ここからB-Part。
岩倉家――
玲音は「ぐるぐる」状態で凄まじい仕事量をワイヤードで実行しているのだが、肉体は抜け殻の様にただ苦しみに堪えおり、ポンプの動作音だけが聞こえる静寂の中。
疲弊し、躯を傾がせていく。
横になった玲音の前に、英利が声を掛けてくる。
玲音は部屋内に拡張し尽くしたNAVIを自分の躯にエミュレータとしてロードした偉業を讃えるが、あまりに一挙に処理をするとオーバーフローを起こすと忠告する。
玲音は「自分を機械みたいに言わないで」と抵抗するのだが、あまりに多くの情報に接すると一時記憶=キャッシュ・メモリの容量を越えて、以降何もLTP(長期増強)プロセスを経る事が無く、長期記憶が出来ない――という脳の実際の立ち振る舞いを思えば、x86コンピュータであっても脳と近しい働きをしているのだと私には納得がいく。
しかし英利は冷徹に、玲音は実行プログラムなのだと宣告する。
玲音は何故ここまで苦しまねばならないのか。
全く身に覚えの無い、もう1人の自分(lain)は何故あそこまで悪意ある行動をしたのか。
もし英利の仕業であるなら、ここでのやりとりにはならない。
玲音は認めたくないが、自分の中にあのlainの性質がほんの僅かな割合ではあっても、有していたのだという事実に向き合わねばならなくなる。
そして、本当の、いや自分がそうありたい「玲音」は、lainがしでかした過ちを如何に自ら痛めつけてでも修復するのだ――。
しかし、玲音の肉体は限界を迎えていた。
床に再び横たわる玲音。
夜の岩倉家前に、裸足で立っている玲音。
この一連の場面は、従ってワイヤード内の描写だ。しかも「今」という時制で統率された空間でもない。
歩き出す玲音。
電線の声(視聴者には聞こえない)に「うるさい」と呟き――
「五月蠅い!」と叫ぶ。
と――、電柱の側に異様な不定形の何かがいて――、それは玲音の前を通過していく。
するとそこに立っていたのは、四方田千砂。
玲音は再会出来て嬉しいと思っている。
もうすぐそっちに行けるよと呼び掛けると、千砂は哀しそうに目を伏せる。
死ぬのは簡単じゃない。
背後から少年の声。
サイベリアでアクセラを過剰摂取し、錯乱して銃で自殺した、あの名も無き少年は、玲音を黄泉へと誘う。
ふと気づくと、既に銃は玲音の手の中に。
あぁ、やっと思い出した。この場面が問題になったのは、明らかに中学生である玲音が銃を持つという描写がコンプライアンス的に問題視されたのだった。
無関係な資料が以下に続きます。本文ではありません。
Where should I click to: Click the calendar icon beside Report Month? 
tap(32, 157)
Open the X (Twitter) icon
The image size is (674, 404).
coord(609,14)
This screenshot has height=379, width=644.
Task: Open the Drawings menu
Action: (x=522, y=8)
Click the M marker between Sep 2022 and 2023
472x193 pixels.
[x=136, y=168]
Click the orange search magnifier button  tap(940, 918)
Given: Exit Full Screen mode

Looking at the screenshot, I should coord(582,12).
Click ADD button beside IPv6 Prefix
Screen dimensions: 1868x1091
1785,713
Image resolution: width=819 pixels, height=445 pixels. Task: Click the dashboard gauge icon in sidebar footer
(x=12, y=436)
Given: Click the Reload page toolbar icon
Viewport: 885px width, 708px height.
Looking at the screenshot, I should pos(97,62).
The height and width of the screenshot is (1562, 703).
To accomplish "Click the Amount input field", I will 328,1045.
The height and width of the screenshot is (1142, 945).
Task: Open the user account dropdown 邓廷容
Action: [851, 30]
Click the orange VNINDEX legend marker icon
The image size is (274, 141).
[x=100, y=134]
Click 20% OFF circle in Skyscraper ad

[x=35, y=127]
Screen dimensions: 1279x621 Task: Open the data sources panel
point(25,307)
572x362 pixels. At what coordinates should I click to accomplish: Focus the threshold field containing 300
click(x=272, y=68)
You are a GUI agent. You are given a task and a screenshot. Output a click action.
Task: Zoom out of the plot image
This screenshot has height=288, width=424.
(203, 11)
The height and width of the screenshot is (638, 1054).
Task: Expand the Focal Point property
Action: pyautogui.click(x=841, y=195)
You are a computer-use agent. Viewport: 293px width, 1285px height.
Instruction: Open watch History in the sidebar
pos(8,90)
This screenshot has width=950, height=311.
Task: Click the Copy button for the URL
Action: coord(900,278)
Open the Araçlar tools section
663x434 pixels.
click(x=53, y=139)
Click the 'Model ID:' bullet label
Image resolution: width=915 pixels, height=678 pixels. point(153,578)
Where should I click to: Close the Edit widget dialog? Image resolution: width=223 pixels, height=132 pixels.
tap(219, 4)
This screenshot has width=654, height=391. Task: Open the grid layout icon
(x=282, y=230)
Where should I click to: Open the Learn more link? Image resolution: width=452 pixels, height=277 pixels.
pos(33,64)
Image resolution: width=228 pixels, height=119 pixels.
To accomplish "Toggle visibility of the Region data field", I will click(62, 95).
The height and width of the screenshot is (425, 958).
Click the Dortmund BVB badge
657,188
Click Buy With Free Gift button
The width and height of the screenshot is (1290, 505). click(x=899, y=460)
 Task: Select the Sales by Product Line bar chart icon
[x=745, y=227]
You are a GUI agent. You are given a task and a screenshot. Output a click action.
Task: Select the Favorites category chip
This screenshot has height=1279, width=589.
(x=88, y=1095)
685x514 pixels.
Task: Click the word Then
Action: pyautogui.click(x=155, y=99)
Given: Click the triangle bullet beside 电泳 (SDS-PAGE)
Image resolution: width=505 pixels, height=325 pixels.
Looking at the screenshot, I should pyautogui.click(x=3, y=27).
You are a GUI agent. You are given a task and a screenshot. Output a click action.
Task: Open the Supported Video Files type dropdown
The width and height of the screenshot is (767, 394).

「レーザーサイトが照射しているので、これは光線銃なんです」という噴飯物の言い訳はこの時に私が言ったのかもしれない。
実際撃つ様な場面ではないので、多分上田Pが説得してくれたのだろう。シナリオ通りに描写されている。
玲音には、一度は銃を持たせなければならないと私は思っていた。ゲーム版と呼応させる為に。だが、普通の女子中学生(当時JCなどという言葉は無かった)が拳銃を持つというシチュエーションをリアルなドラマではなかなか描き難い。
突拍子も無い表現や展開はさせていても、「lain」は私にはリアルな物語だったのだ。
2話のアクセラ少年がワイヤードのレインに一体何をされたのか、何を言われたのかは不明なままだが、少なくともトリガーを引く切っ掛けを作ったのは玲音であった。
玲音は自殺しない事を少年に詰られる。
既に、肉体に自分は固執していないのではなかったのか――?
そう、この場面も玲音の精神状態が見せたディリュージョンだった。
はっと見上げると――、玲音の前には坂道の下の住宅燈火ではなく、これまで見たことも無い、まるで異星の都市夜景かの様な風景が広がっている。
電線より遙か上空にて高速に信号が行き交っている。
Landscape=風景というキーワードは、この後の話数で意味を持つ。
玲音の極限状態の意識はこんな幻影を見る程に昏迷していた――。